• _Task instructions_:
From the line with "Click the tern" to the line with "Image resolution: width=1208", retype every line exactly, including those two, and leave out the rest of the data below.

[Data excerpts]
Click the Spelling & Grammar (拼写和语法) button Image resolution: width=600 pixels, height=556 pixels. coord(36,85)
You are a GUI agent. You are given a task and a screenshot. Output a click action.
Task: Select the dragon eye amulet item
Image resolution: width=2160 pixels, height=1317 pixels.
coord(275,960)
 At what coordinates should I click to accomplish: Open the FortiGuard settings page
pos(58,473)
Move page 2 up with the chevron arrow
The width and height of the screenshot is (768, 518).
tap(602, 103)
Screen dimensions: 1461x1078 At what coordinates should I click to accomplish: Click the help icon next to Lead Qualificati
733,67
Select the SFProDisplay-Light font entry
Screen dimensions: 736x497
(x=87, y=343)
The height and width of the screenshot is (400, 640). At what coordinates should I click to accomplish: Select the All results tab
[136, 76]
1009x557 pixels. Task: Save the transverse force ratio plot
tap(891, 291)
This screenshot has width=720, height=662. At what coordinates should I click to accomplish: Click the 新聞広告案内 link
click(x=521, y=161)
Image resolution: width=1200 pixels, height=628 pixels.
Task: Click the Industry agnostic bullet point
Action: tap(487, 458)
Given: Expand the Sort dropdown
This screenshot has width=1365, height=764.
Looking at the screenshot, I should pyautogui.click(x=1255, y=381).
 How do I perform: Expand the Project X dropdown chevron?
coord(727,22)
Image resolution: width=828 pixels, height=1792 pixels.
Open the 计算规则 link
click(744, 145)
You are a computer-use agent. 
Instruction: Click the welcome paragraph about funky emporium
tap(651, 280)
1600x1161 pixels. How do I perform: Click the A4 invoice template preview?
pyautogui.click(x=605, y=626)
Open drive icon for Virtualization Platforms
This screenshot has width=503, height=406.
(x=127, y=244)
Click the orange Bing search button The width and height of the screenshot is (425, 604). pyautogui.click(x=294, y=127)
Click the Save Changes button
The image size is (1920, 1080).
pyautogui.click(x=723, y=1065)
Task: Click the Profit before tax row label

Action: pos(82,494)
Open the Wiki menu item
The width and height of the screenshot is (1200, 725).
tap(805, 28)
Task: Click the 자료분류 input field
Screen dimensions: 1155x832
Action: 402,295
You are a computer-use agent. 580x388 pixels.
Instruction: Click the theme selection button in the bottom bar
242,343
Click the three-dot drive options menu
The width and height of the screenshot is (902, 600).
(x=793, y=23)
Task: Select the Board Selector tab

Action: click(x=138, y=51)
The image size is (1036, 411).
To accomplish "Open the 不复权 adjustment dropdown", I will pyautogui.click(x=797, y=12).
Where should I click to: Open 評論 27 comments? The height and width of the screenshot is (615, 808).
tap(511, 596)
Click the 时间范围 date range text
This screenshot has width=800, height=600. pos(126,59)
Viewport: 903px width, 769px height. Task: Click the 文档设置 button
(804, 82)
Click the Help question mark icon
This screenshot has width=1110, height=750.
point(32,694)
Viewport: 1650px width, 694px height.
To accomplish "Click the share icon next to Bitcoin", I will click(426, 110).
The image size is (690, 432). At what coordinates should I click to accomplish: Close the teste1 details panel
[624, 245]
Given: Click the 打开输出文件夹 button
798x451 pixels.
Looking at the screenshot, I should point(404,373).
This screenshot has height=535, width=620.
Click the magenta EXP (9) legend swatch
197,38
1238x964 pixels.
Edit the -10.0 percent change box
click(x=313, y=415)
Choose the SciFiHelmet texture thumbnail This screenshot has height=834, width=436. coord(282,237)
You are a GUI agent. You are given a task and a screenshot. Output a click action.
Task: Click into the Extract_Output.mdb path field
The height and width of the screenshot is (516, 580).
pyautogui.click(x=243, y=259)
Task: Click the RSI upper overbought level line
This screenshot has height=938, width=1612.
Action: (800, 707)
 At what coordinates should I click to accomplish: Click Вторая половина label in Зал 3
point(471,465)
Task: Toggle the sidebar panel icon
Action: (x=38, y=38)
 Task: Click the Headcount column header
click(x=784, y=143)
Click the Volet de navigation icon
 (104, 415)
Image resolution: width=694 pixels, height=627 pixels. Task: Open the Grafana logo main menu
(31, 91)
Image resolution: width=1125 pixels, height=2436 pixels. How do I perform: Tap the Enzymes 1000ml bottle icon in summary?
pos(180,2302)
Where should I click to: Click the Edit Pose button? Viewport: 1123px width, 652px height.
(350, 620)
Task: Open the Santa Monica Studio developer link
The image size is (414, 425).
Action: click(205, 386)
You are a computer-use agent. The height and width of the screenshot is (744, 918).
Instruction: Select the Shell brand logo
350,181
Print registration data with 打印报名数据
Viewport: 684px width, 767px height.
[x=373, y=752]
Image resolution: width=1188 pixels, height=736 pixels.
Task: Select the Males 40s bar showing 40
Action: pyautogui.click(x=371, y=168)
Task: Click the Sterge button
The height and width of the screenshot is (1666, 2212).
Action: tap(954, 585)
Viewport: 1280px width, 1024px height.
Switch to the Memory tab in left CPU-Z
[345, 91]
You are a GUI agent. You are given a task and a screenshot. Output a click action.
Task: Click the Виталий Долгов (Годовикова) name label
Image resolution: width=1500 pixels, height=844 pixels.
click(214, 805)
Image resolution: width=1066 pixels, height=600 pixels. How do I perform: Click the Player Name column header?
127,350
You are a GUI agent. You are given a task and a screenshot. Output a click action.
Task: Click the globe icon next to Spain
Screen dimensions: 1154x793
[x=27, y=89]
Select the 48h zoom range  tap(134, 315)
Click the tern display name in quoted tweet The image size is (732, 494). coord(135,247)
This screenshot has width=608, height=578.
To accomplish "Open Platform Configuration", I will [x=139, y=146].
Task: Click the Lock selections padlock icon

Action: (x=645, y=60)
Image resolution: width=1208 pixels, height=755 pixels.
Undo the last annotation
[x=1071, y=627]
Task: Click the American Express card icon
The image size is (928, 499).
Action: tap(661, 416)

• _Finished exercise_:
Click the tern display name in quoted tweet The image size is (732, 494). coord(135,247)
This screenshot has width=608, height=578.
To accomplish "Open Platform Configuration", I will [x=139, y=146].
Task: Click the Lock selections padlock icon

Action: (x=645, y=60)
Image resolution: width=1208 pixels, height=755 pixels.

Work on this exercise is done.